Last Sunday I got to church early, as I usually do. I was already tired, and as I walked around getting things set up, I became more tired—to the point that I could feel myself getting lightheaded and seemed like I was about to pass out. I realized I could not continue. I would need to call in someone to preach for me. I left, feeling awful physically, and feeling awful that I could not bring the message on the Holy spirit that I had prepared.
From what I understand, this recent physical development is a side effect of the third medication I am taking, a TB antibiotic that I need to keep my latent TB from going positive with the infusions. I know my doctor and I will get this figured out. I am just very impatient. I want to be done with this 4-month protocol and I am only 1-month in.
My daily Bible verse on Monday reminded me that whatever happens, God will complete His purpose for me. “The Lord will fulfill His purpose for me. Lord, Your love is eternal; do not abandon the work of Your hands.” [Psalm 138:8 CSB]
God knows every day of my life. He knew my beginning, and He knows my end. He has a divine purpose for my life and He will be relentless through the power of His Spirit to bring that to its gracious fulfillment.

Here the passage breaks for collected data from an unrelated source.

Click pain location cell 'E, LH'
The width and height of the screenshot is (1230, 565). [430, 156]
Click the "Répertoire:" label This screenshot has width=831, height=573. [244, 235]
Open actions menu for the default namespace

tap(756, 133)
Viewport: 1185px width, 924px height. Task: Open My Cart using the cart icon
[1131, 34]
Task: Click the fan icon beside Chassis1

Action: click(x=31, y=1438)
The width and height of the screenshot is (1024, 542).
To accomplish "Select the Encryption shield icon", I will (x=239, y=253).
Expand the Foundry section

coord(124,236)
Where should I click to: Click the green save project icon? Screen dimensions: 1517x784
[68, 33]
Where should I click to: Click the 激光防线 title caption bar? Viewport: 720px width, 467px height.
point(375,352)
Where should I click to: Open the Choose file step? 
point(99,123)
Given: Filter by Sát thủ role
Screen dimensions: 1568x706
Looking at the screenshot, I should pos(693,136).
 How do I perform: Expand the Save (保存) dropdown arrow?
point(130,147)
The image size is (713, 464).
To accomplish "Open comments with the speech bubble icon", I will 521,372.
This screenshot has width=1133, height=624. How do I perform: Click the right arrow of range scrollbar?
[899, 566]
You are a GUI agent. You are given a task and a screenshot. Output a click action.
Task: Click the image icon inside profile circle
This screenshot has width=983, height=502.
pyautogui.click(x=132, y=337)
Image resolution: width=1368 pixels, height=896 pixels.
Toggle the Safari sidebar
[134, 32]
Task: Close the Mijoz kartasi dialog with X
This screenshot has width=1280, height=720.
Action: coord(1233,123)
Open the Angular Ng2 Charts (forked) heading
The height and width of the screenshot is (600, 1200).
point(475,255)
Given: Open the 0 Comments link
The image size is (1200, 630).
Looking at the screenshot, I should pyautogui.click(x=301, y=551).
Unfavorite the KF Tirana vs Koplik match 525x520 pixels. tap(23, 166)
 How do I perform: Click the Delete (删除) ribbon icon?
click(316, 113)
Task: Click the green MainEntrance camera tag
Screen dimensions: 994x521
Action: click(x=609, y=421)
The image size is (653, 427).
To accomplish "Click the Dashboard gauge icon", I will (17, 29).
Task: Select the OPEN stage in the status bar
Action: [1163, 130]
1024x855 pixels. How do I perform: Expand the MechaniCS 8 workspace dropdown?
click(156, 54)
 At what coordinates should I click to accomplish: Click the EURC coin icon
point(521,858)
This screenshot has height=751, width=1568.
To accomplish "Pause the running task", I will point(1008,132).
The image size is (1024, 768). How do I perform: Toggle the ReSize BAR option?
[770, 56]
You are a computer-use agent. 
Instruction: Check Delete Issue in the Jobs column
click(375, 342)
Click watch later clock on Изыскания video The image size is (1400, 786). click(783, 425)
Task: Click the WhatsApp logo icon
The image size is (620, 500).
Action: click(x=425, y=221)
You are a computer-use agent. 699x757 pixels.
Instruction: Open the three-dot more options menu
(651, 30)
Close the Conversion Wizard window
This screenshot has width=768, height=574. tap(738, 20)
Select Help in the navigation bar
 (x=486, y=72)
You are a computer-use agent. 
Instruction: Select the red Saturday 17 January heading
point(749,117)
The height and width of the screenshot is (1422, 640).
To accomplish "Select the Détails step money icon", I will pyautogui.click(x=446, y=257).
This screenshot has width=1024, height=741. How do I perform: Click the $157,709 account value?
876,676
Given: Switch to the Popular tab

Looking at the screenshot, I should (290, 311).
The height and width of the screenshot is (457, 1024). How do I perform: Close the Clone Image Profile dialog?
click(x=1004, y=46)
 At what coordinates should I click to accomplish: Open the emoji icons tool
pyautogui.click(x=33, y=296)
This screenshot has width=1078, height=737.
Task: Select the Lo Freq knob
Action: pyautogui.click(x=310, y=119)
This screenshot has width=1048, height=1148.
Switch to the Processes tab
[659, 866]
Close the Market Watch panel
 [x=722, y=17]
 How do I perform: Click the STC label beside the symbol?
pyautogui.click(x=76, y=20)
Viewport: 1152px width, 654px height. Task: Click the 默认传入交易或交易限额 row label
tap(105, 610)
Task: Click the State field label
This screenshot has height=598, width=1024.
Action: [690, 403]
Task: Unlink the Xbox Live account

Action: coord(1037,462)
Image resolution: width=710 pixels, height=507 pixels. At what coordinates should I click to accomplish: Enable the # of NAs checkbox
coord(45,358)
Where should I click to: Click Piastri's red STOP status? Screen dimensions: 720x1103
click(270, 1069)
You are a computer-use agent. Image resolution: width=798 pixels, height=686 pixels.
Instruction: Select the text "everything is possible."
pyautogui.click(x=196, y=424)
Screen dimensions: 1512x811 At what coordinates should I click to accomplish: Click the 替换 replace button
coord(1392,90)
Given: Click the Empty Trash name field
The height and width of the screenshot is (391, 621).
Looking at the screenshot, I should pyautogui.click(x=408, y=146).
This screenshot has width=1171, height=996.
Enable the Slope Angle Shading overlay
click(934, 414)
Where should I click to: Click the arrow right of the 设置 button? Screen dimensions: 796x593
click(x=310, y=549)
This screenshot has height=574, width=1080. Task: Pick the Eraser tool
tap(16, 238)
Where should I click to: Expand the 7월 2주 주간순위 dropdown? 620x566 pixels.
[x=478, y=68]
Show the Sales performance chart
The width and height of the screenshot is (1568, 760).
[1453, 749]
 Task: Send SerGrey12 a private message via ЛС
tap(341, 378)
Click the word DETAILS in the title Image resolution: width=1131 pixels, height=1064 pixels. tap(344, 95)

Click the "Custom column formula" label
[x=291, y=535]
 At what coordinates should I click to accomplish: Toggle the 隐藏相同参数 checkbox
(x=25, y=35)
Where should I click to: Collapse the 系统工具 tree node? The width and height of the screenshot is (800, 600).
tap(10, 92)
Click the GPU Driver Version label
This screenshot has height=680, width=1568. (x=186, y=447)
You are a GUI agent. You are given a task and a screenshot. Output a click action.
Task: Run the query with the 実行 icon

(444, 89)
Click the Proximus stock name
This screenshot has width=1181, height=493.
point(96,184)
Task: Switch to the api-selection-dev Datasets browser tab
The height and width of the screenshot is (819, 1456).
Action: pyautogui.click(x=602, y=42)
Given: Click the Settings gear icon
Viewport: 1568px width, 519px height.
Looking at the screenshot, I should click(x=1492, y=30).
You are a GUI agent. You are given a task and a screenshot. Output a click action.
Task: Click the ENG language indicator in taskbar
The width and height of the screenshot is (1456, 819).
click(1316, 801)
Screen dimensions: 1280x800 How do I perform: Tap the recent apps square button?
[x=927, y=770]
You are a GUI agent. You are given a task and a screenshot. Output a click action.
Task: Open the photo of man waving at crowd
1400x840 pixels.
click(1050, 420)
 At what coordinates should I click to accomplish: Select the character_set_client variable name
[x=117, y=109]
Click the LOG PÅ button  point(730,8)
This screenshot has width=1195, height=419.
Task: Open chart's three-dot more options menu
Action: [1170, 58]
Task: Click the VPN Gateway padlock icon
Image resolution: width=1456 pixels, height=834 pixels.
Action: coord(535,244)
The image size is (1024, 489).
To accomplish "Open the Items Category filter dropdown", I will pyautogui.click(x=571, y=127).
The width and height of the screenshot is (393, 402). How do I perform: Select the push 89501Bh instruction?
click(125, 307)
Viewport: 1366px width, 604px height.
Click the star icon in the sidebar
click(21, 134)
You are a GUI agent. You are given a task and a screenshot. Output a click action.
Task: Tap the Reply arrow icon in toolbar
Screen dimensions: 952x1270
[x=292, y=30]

God has a divine purpose for each of us. One of the saddest things about our current culture is that our children have been taught that they have no divine purpose. They are an accident of nature, the result of some evolutionary process that outlaws the Hand of God. I do not know how anyone can survive thinking they have no reason for being alive, no LORD and King that has their lives securely in His Hands.
How disheartening to live with neither a purpose nor a future. No wonder they are searching so badly for meaning in all the wrong places.